» **PROBLEM**
Below are the records. How many of their lines contain "agent"? Give only the number.

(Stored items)

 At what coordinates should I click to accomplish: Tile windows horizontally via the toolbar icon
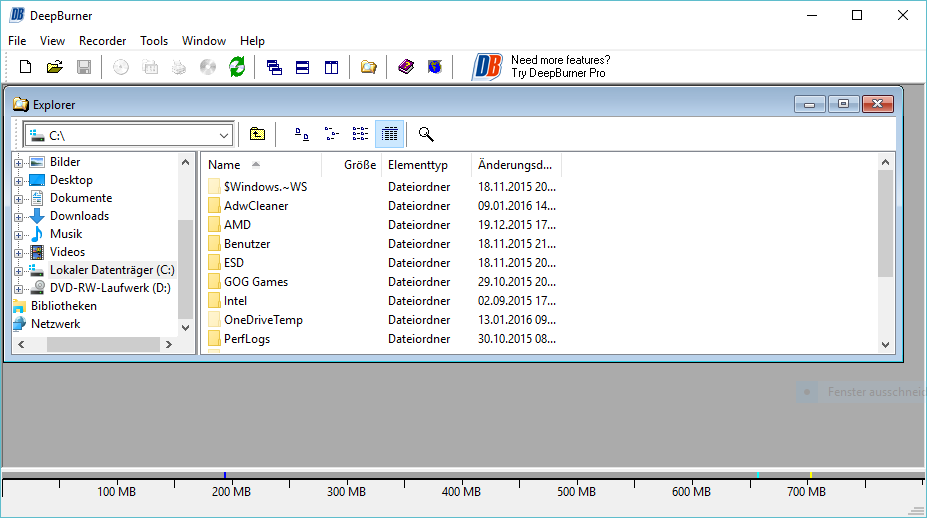click(302, 67)
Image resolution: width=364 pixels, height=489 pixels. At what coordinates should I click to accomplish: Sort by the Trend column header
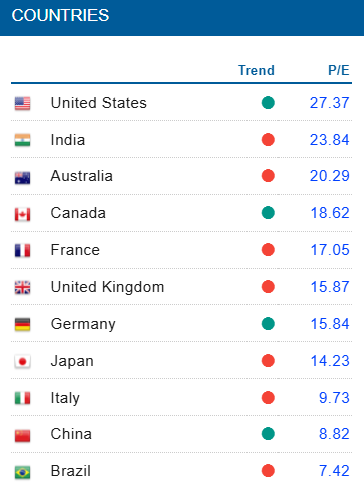pyautogui.click(x=256, y=70)
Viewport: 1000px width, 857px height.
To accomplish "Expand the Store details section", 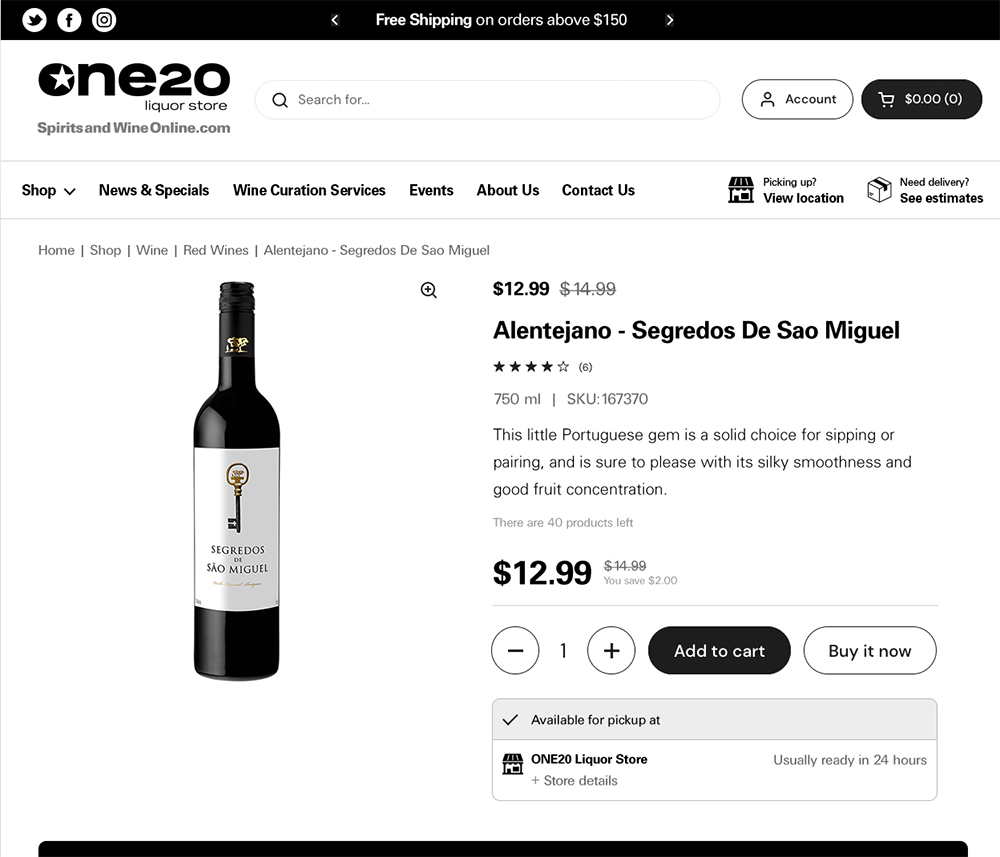I will coord(574,781).
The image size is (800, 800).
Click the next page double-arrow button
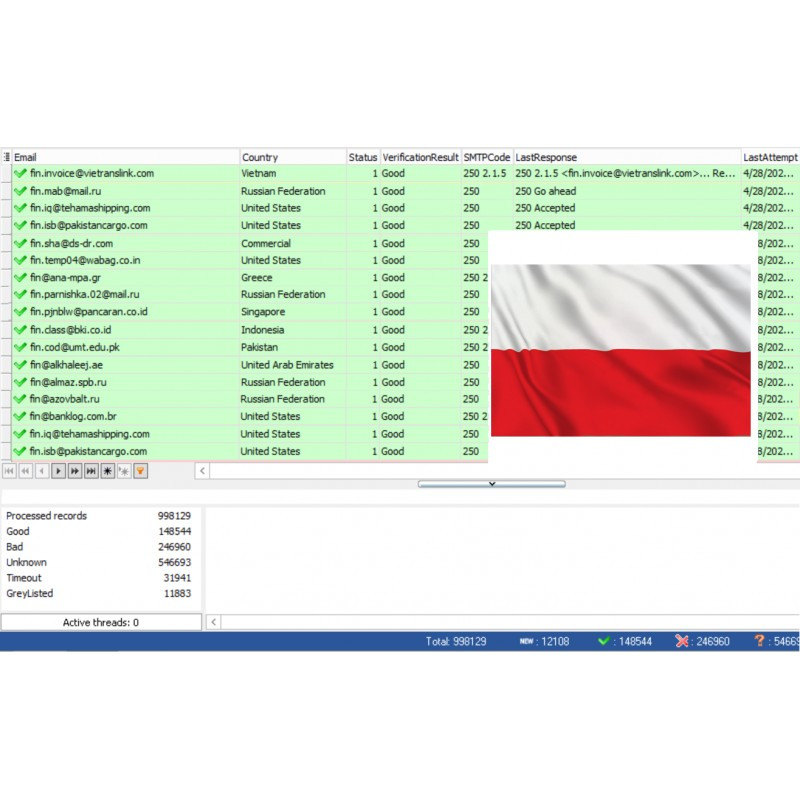[x=75, y=471]
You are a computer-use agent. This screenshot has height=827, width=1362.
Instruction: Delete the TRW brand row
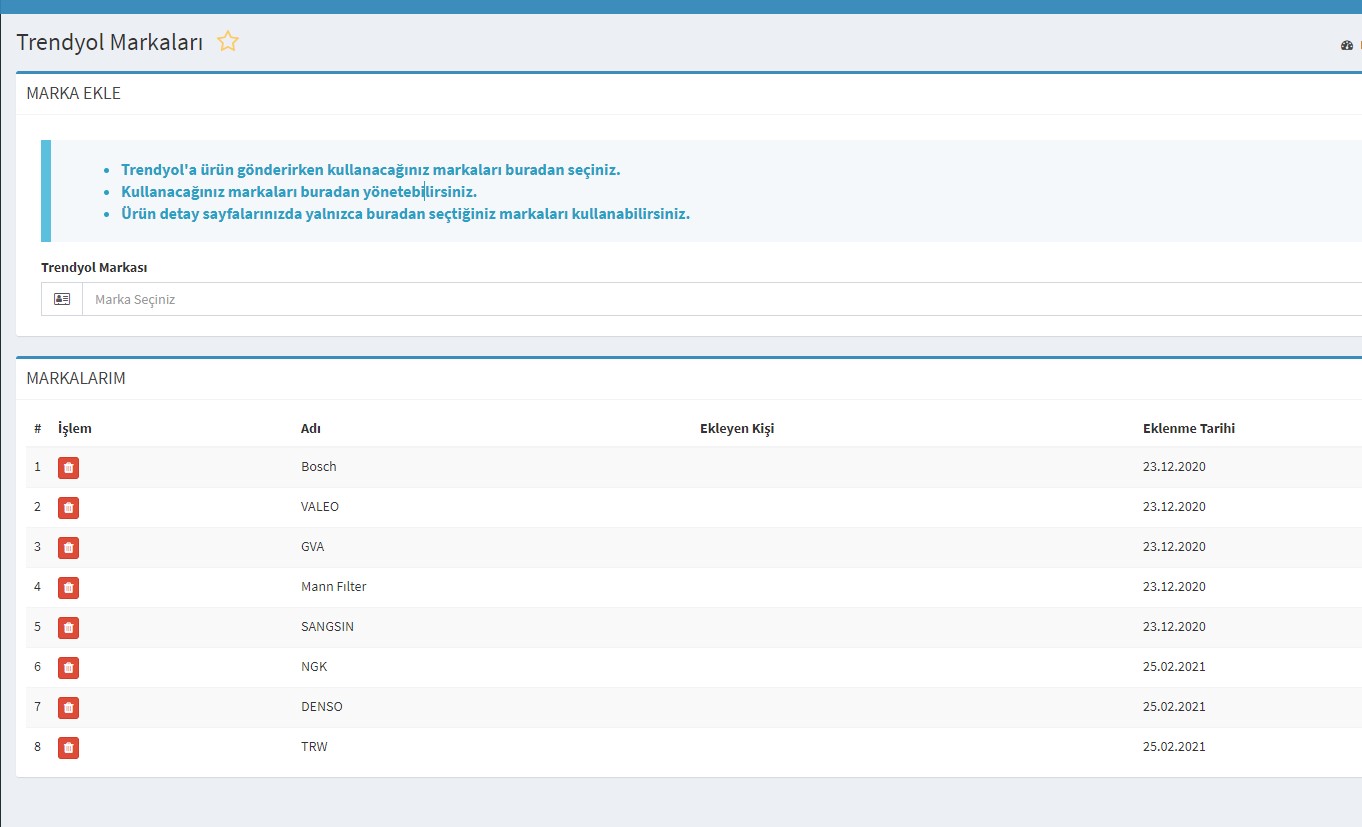tap(68, 747)
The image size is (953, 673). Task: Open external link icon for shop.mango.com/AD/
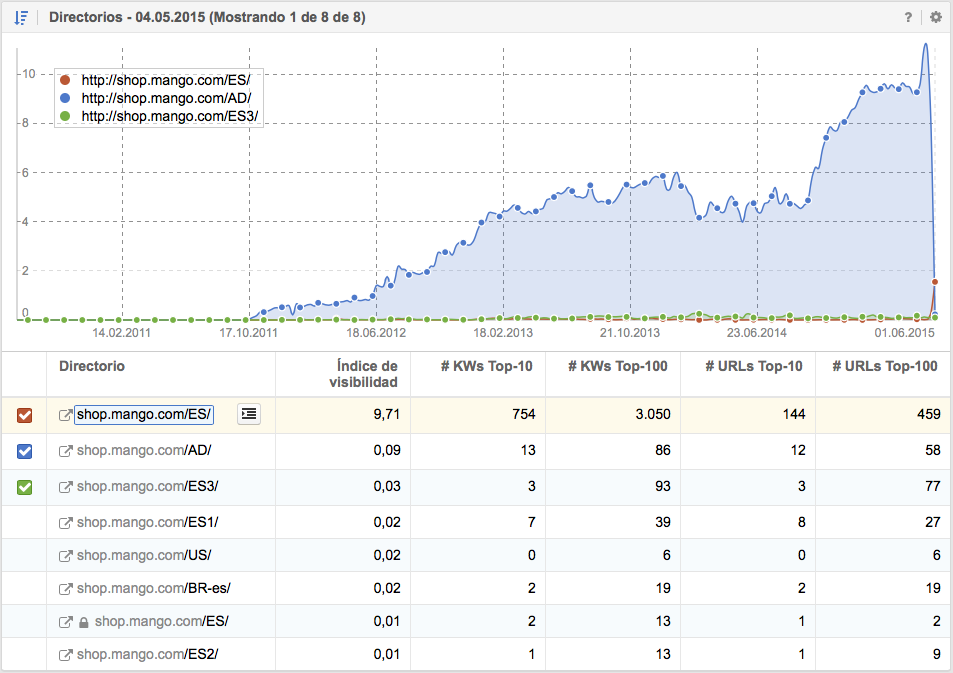[66, 451]
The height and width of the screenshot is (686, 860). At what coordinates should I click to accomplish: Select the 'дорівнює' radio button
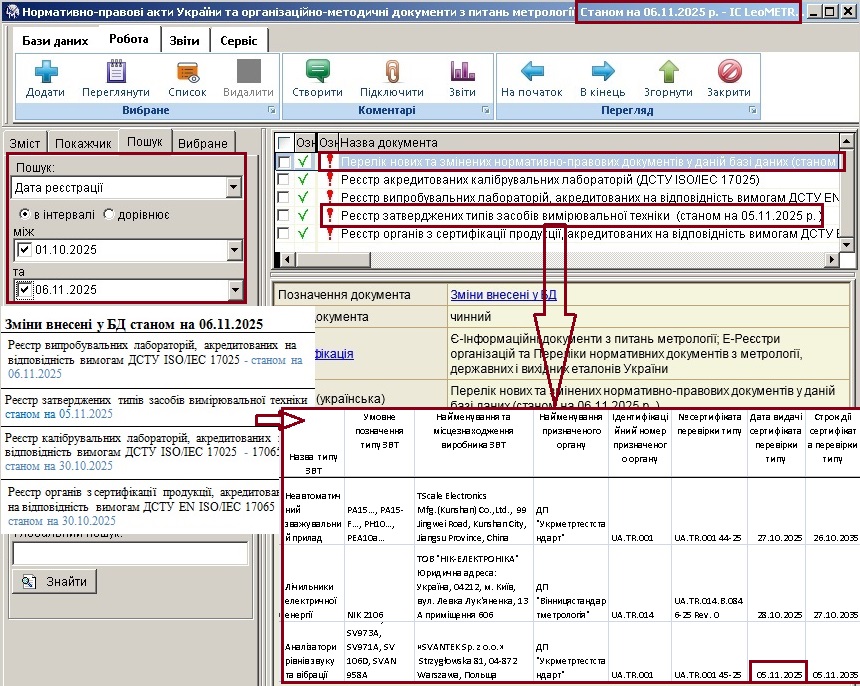point(108,215)
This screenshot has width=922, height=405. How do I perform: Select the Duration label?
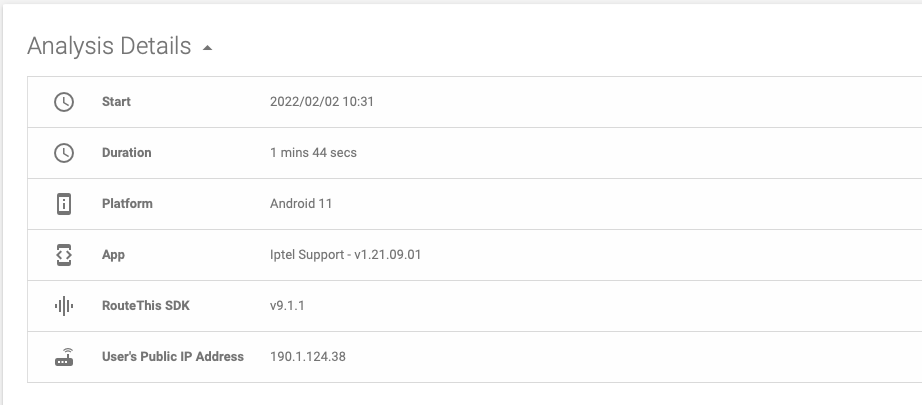coord(126,153)
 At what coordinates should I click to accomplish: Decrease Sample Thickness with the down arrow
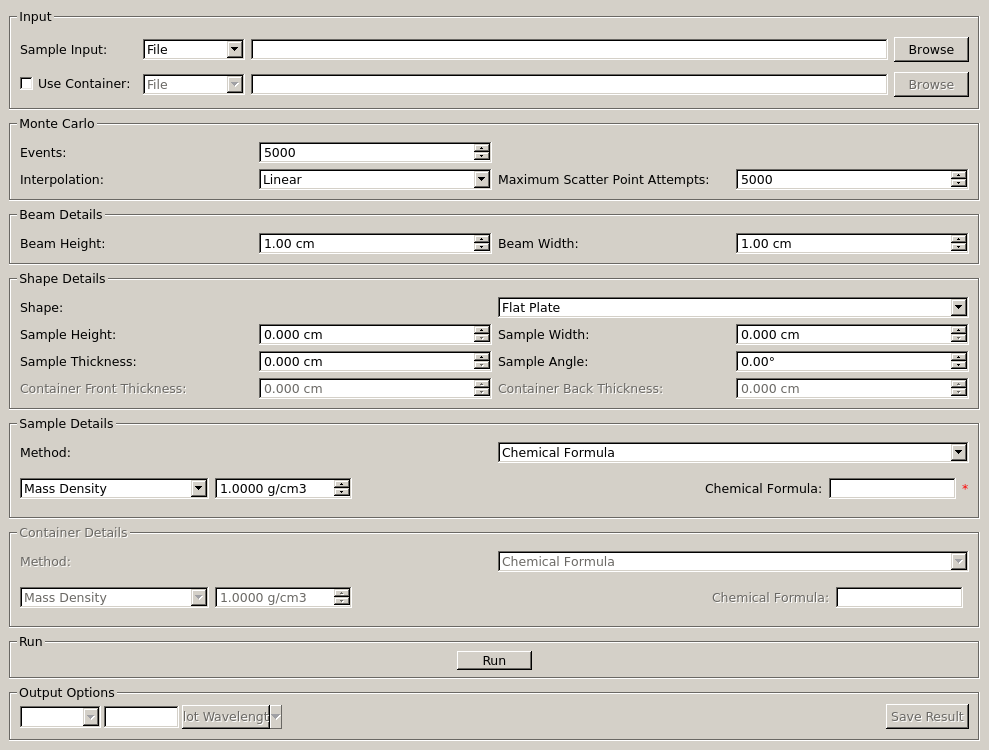482,366
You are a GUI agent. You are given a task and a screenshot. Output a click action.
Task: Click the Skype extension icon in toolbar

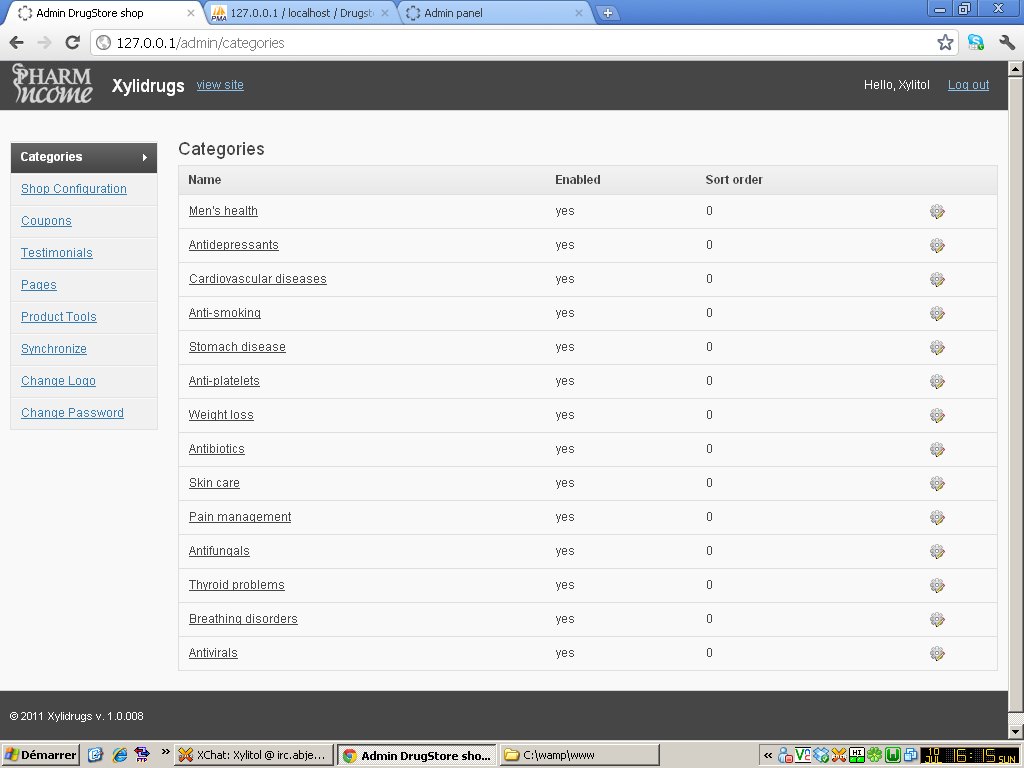[x=976, y=43]
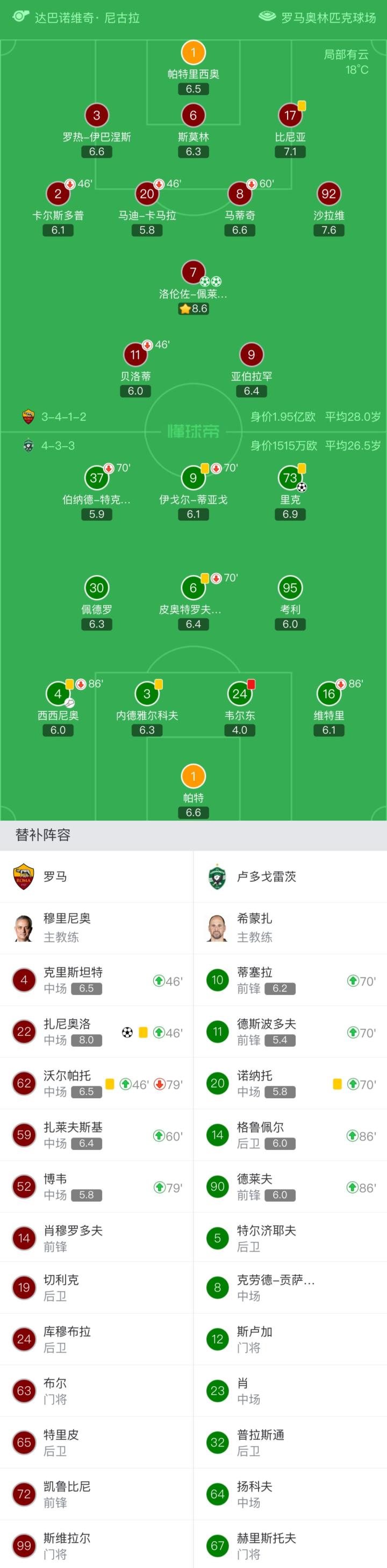Screen dimensions: 387x1568
Task: Tap Roma goalkeeper 帕特里西奥's number 1 badge
Action: pos(194,52)
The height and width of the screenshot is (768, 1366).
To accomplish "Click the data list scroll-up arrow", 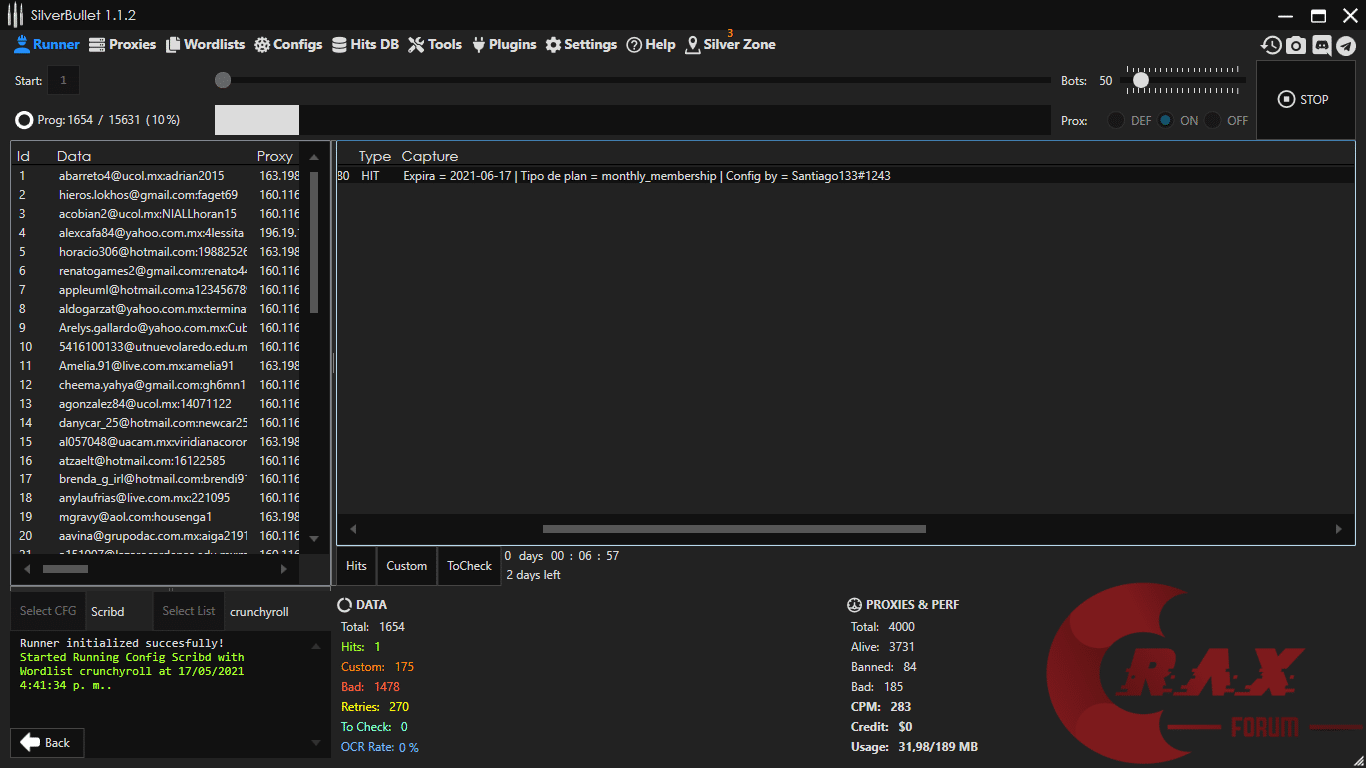I will click(314, 157).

» **RESPONSE TO THE EXERCISE**
2